The regional weakness comes as Rockies Express Pipeline (REX) is scheduled to begin planned pipeline work Tuesday that could limit up to 1.59 Bcf/d of total gas in northern Colorado consisting mostly of eastbound flows, but also a small amount of deliveries and receipts on gas days Tuesday through Thursday. The work is expected to limit flows through Segment 200 to zero, as well as shut in a short list of various delivery and receipt points in Segment 160.

Flows through Segment 200 have averaged 0.95 Bcf/d and maxed at 1.42 Bcf/d during the past 30 days, according to Genscape Inc. The affected delivery points averaged 23 MMcf/d and maxed at 141 MMcf/d, and the affected receipt points averaged 10 MMcf/d and maxed at 141 MMcf/d in the past 30 days.

“Therefore, we expect to see on average a total impact of 0.98 Bcf/d but up to a maximum of 1.59 Bcf/d,” the firm said.

Light demand in the West likely served to further weaken already weak prices in the Permian Basin, as regional locations posted declines of as much as 18.5 cents at El Paso Permian, which averaged just 35.5 cents.

A slew of pipeline maintenance events had little effect on spot gas prices. Prices across Appalachia slid about 5 cents on average even though Texas Eastern Transmission (Tetco) is scheduled to begin additional maintenance on Monday that could bring volatility to the M2 and M3 zones.

Tetco plans to conduct an outage at its Waynesburg, PA, compressor station that is scheduled to last until April 29. In its latest maintenance calendar, the pipeline indicated that depending on nominations, restrictions to interruptible and secondary services may be required, and that receipts on the Waynesburg interconnect with Columbia Gas Transmission (TCO) and the Crayne interconnect with Equitrans Pipeline could experience higher-than-normal pressures. However, TCO also included this event on their maintenance calendar, and according to its operators, the pipeline will not be able to take any receipts at the interconnect.

“Tetco has received a consistent 189 MMcf/d from TCO at Waynesburg month-to-date, and it has delivered an average of 64 MMcf/d to Equitrans at Crayne over the same time period, both of which could be shut in for the duration of the event if TCO’s worst-case scenario interpretation is correct,” Genscape analyst Josh Garcia said.

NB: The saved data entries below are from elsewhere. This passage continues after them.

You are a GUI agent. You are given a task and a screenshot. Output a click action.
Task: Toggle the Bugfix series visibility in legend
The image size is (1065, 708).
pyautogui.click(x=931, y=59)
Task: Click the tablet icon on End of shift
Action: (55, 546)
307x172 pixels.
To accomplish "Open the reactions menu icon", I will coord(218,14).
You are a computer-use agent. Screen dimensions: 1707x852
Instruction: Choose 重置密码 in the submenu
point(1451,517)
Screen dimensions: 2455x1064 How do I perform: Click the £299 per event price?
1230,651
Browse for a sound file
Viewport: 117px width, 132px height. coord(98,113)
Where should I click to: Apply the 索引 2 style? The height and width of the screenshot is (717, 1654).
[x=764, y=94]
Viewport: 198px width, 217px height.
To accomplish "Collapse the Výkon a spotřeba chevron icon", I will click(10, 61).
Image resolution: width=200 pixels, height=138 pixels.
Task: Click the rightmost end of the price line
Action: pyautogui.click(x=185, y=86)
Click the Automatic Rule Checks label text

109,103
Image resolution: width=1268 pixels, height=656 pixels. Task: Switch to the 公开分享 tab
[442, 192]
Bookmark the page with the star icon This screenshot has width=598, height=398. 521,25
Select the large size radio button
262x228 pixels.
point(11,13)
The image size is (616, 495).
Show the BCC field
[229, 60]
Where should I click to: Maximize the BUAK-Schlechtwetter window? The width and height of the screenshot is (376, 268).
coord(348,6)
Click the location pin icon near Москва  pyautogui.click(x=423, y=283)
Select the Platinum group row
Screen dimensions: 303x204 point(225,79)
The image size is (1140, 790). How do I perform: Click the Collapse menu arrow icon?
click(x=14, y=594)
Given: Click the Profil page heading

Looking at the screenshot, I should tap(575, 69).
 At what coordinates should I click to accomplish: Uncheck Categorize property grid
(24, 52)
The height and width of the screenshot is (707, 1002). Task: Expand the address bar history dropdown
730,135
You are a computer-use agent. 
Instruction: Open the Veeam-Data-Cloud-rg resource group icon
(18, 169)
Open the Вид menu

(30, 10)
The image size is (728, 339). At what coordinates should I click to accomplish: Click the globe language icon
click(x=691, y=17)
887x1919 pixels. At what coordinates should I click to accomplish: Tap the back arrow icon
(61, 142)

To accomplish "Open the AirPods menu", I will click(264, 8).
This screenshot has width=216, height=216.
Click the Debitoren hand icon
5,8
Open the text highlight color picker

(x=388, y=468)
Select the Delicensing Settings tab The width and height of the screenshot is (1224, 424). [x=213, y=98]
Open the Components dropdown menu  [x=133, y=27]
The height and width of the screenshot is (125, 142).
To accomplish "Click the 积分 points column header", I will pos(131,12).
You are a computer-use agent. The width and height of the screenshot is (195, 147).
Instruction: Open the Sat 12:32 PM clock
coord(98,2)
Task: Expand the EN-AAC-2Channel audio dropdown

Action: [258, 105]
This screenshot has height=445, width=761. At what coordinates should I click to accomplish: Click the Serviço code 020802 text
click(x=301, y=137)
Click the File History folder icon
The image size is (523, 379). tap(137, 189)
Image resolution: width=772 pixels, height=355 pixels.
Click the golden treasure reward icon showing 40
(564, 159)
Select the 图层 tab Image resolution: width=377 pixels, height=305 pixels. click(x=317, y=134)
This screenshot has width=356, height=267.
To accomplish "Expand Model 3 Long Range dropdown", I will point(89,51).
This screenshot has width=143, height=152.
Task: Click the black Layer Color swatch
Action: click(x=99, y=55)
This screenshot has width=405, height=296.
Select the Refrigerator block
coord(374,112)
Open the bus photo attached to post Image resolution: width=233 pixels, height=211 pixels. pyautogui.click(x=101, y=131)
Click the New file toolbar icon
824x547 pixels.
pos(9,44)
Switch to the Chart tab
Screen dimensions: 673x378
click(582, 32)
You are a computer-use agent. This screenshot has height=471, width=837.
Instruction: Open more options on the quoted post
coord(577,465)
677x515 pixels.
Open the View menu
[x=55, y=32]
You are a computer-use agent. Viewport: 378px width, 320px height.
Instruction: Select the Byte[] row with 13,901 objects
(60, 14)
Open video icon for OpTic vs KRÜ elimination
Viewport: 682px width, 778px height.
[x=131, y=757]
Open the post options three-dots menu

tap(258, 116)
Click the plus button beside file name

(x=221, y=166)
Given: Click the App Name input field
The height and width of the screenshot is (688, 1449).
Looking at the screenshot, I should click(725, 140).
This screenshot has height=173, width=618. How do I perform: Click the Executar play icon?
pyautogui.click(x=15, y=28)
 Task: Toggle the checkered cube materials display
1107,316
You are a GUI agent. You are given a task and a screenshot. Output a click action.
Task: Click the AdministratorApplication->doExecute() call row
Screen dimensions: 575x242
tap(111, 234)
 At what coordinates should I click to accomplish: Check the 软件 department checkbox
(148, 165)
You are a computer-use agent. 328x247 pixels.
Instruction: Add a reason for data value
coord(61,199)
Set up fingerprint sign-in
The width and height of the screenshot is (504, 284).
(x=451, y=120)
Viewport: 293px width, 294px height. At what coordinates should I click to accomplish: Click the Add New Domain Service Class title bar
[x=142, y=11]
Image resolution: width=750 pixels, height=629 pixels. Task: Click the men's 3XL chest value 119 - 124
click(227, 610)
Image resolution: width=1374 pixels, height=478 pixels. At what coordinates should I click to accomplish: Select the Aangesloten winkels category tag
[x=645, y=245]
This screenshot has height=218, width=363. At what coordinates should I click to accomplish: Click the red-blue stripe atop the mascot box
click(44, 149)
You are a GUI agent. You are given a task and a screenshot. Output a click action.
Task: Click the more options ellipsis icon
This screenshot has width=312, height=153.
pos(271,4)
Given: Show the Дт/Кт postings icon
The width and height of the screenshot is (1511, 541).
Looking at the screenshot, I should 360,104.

However, Tetco has 78 MMcf/d of firm capacity at Waynesburg, meaning 111 MMcf/d of receipts are at risk, assuming all firm capacity is utilized and only nonfirm nominations are affected. Tetco also has 98 MMcf/d of firm capacity at Crayne, which is more than any single day’s nominations at that meter month-to-date, according to Genscape.

“Additionally, the only impact might truly be higher pressures. Tetco has a variety of additional interconnects for reroutes with both TCO and Equitrans, so this event should not impact the system as a whole,” Garcia said.

Farther downstream in the Northeast, Tennessee Gas Pipeline (TGP) from Monday (April 15) through April 23 is scheduled to perform maintenance at Compressor Station 245 in Herkimer County, NY. Operational capacity at the station would be reduced to 777 MMcf/d for the duration of the event.

Flows through the station toward New England had averaged 799 MMcf/d over the 14 days leading up to Friday, reaching highs of 965 MMcf/d within that period, according to Genscape. Flows will be reduced by 188 MMcf/d compared to the 14-day max.

“Northeast temperatures are warming but remain in heating degree day territory, with forecasts constantly being revised,” Genscape analyst Dominic Eggerman said.

Additionally, TGP plans to perform pigging runs close to the MLV 843 throughput meter further upstream in northern Louisiana. Operational capacity would be reduced to 422 MMcf/d from April 15-24, which would limit about 260 MMcf/d based on 14-day max nomination. “TGP has a variety of reroute options at this part of the system,” Eggerman said.